EXCERPTED DATA =

********************

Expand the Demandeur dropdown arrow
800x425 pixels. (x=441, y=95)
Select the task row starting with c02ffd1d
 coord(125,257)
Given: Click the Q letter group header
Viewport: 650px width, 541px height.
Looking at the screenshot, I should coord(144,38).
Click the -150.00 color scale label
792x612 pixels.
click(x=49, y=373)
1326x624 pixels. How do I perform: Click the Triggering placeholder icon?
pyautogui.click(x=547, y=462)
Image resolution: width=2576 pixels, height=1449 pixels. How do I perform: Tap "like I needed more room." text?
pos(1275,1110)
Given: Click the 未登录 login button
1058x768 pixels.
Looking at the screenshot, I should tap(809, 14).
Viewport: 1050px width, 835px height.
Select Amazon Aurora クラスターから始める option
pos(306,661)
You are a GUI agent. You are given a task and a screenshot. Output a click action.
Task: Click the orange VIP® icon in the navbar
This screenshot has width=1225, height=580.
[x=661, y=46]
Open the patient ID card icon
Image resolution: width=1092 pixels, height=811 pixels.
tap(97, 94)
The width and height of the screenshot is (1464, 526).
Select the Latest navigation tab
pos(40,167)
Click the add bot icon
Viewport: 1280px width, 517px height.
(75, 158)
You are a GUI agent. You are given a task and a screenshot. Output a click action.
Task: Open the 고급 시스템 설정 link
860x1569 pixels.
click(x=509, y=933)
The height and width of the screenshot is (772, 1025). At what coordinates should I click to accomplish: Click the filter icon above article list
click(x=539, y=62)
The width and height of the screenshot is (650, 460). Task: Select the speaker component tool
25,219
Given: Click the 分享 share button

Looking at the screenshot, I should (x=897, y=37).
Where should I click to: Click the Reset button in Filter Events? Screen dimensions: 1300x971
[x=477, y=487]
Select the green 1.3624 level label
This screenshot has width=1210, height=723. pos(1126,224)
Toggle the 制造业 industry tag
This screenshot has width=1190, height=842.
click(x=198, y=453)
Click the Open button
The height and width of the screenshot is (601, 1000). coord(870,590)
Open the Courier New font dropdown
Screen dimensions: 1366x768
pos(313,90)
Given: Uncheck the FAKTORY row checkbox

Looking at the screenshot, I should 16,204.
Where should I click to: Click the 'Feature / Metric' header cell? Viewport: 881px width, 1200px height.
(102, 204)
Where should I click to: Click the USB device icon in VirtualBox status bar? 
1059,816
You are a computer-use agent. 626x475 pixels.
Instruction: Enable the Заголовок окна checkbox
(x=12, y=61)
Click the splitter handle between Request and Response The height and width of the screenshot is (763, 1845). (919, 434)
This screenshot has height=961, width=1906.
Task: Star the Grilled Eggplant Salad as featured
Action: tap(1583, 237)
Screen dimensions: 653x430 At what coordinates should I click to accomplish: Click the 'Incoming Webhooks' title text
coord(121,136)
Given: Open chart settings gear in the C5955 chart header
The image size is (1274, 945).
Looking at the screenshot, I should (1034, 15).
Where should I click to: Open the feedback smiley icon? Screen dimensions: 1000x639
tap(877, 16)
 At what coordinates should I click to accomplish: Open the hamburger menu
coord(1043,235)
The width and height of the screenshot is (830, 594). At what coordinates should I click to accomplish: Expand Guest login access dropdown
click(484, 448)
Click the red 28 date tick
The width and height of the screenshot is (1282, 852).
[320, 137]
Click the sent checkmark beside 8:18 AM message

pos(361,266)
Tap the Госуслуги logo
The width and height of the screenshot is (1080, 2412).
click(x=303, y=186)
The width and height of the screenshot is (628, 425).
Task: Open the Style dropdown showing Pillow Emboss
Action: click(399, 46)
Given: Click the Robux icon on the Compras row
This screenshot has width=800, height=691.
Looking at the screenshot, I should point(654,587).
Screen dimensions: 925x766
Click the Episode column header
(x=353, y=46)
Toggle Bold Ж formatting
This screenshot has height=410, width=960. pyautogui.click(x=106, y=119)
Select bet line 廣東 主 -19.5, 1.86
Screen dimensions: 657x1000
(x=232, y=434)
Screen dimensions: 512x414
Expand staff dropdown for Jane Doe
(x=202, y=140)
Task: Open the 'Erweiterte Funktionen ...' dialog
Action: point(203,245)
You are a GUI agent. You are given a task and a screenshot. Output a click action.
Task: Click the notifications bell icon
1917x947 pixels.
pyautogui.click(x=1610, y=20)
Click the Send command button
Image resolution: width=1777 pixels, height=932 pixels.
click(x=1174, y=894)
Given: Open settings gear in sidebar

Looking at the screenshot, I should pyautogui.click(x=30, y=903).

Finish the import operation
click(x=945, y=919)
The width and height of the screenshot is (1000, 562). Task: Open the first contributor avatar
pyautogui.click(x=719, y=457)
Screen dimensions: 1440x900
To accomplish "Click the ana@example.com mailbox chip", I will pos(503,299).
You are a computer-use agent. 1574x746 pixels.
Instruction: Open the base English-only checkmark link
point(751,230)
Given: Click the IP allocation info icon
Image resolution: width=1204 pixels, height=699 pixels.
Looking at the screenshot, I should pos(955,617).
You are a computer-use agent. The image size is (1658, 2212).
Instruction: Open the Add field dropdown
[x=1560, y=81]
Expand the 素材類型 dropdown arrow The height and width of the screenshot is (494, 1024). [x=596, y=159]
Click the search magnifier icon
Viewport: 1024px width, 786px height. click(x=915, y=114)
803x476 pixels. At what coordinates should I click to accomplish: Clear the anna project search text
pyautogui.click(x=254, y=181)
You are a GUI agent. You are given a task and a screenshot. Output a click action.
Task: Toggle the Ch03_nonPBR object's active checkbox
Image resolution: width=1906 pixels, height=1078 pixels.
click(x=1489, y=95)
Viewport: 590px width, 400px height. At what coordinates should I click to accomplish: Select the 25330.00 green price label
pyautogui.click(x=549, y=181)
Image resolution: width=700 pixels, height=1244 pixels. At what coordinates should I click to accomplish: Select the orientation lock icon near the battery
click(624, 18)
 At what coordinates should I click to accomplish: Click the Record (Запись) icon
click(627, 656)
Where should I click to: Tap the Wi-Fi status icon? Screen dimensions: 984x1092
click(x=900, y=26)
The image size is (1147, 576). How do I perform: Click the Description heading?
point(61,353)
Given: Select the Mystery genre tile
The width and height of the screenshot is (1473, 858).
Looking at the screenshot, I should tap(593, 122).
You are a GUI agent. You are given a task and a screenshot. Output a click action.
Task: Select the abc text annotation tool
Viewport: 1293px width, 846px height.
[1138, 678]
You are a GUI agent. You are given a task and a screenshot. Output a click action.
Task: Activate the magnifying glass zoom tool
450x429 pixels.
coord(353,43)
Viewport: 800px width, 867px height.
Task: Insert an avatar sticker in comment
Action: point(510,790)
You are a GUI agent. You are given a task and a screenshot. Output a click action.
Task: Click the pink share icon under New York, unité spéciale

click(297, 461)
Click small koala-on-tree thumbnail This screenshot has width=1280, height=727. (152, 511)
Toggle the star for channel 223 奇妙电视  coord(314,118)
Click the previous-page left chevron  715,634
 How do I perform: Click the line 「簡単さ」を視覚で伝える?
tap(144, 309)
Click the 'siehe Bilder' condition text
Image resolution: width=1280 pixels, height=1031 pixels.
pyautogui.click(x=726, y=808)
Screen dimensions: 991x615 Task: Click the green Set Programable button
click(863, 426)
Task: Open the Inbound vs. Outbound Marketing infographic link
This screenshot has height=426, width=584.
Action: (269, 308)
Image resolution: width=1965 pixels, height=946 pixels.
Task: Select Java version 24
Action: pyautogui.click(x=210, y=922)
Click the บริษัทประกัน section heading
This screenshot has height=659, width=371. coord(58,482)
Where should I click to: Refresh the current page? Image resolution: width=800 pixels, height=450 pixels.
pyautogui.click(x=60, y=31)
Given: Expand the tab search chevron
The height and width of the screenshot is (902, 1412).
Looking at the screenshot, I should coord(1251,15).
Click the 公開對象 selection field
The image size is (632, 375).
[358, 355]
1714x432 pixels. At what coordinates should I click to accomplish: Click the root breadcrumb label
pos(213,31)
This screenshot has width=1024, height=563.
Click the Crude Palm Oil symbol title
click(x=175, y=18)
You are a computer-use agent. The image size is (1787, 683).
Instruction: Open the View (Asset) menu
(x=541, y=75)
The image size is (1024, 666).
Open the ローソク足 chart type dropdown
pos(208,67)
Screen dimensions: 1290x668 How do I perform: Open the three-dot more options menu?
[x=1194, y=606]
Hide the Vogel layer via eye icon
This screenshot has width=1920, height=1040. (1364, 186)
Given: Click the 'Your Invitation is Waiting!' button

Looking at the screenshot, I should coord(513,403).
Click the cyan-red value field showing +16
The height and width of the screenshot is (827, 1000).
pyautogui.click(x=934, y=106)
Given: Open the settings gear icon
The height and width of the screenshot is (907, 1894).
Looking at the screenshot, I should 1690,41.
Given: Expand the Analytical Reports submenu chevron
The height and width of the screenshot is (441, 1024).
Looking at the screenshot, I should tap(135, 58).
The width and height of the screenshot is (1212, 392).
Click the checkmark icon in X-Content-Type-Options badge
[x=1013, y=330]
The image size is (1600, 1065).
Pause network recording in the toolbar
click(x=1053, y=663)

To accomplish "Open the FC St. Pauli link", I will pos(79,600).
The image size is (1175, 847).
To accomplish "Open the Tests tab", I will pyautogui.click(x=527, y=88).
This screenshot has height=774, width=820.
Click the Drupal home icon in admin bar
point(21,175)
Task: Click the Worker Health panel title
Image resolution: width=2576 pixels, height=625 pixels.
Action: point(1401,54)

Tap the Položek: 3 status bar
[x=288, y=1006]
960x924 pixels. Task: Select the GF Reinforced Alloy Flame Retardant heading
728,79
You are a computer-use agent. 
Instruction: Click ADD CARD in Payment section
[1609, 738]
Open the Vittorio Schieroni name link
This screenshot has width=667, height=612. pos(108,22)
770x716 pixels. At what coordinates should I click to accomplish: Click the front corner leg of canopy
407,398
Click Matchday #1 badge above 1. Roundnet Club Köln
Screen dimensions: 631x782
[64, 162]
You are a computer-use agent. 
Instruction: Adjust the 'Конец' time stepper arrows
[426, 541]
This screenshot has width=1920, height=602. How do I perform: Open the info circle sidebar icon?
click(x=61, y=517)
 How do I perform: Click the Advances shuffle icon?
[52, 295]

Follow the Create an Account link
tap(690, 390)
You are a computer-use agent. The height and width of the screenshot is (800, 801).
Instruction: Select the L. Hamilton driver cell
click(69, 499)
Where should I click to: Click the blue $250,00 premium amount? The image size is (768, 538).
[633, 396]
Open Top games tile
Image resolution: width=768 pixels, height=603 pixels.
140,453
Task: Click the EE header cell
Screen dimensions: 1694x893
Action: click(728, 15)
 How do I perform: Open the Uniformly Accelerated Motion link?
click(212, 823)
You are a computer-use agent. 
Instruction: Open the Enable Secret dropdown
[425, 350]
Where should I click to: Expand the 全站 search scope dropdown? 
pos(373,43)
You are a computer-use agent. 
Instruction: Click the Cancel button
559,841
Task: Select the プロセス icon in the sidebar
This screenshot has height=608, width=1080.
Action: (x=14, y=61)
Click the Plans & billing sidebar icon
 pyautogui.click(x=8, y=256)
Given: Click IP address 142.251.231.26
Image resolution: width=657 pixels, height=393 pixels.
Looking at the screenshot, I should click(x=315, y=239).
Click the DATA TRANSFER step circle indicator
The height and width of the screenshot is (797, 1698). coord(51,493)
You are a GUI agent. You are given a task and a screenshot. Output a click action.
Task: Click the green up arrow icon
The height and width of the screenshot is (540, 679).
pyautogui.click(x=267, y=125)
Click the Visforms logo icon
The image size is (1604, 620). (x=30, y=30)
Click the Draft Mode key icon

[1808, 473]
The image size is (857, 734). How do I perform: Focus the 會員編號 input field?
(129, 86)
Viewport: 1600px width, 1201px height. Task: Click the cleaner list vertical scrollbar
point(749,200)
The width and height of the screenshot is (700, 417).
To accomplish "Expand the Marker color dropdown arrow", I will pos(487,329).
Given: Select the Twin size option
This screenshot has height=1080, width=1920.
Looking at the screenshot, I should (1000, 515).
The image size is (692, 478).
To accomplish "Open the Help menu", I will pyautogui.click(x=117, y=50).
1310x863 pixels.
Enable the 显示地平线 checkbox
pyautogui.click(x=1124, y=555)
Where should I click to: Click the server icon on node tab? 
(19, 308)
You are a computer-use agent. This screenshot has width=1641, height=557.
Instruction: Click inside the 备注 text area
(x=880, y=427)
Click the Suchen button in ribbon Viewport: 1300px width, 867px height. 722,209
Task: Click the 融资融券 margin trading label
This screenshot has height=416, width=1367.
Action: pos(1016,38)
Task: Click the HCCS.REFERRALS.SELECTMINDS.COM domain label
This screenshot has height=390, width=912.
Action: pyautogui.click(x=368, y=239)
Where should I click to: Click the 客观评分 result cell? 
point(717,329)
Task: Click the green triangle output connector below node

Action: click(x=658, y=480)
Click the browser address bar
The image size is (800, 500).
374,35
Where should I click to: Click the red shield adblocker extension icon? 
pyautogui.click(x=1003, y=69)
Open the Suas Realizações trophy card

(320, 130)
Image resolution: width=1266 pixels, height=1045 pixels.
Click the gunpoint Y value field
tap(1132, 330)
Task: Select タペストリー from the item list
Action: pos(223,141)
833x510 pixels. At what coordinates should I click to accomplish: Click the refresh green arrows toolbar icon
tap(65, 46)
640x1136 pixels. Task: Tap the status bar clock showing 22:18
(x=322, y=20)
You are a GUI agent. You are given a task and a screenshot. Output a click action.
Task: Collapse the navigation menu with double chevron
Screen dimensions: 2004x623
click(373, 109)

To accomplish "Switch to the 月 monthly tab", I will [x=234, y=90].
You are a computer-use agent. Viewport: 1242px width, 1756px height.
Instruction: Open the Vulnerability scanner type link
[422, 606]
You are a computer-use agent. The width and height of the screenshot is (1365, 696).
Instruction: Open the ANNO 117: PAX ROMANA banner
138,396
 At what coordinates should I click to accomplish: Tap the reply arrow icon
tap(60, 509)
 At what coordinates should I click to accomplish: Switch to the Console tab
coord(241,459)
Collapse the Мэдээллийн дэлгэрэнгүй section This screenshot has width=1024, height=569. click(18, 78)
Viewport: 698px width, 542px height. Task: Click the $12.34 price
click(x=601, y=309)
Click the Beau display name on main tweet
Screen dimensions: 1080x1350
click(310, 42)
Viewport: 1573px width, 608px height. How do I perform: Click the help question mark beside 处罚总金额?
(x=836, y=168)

********************

PROBLEM DETAILS =
Every line from the first through the one containing "Viewport: 1050px width, 835px height." in the listing above must be given again exactly, with nothing else alongside.

PROBLEM SOLUTION =
Expand the Demandeur dropdown arrow
800x425 pixels. (x=441, y=95)
Select the task row starting with c02ffd1d
 coord(125,257)
Given: Click the Q letter group header
Viewport: 650px width, 541px height.
Looking at the screenshot, I should coord(144,38).
Click the -150.00 color scale label
792x612 pixels.
click(x=49, y=373)
1326x624 pixels. How do I perform: Click the Triggering placeholder icon?
pyautogui.click(x=547, y=462)
Image resolution: width=2576 pixels, height=1449 pixels. How do I perform: Tap "like I needed more room." text?
pos(1275,1110)
Given: Click the 未登录 login button
1058x768 pixels.
Looking at the screenshot, I should tap(809, 14).
Viewport: 1050px width, 835px height.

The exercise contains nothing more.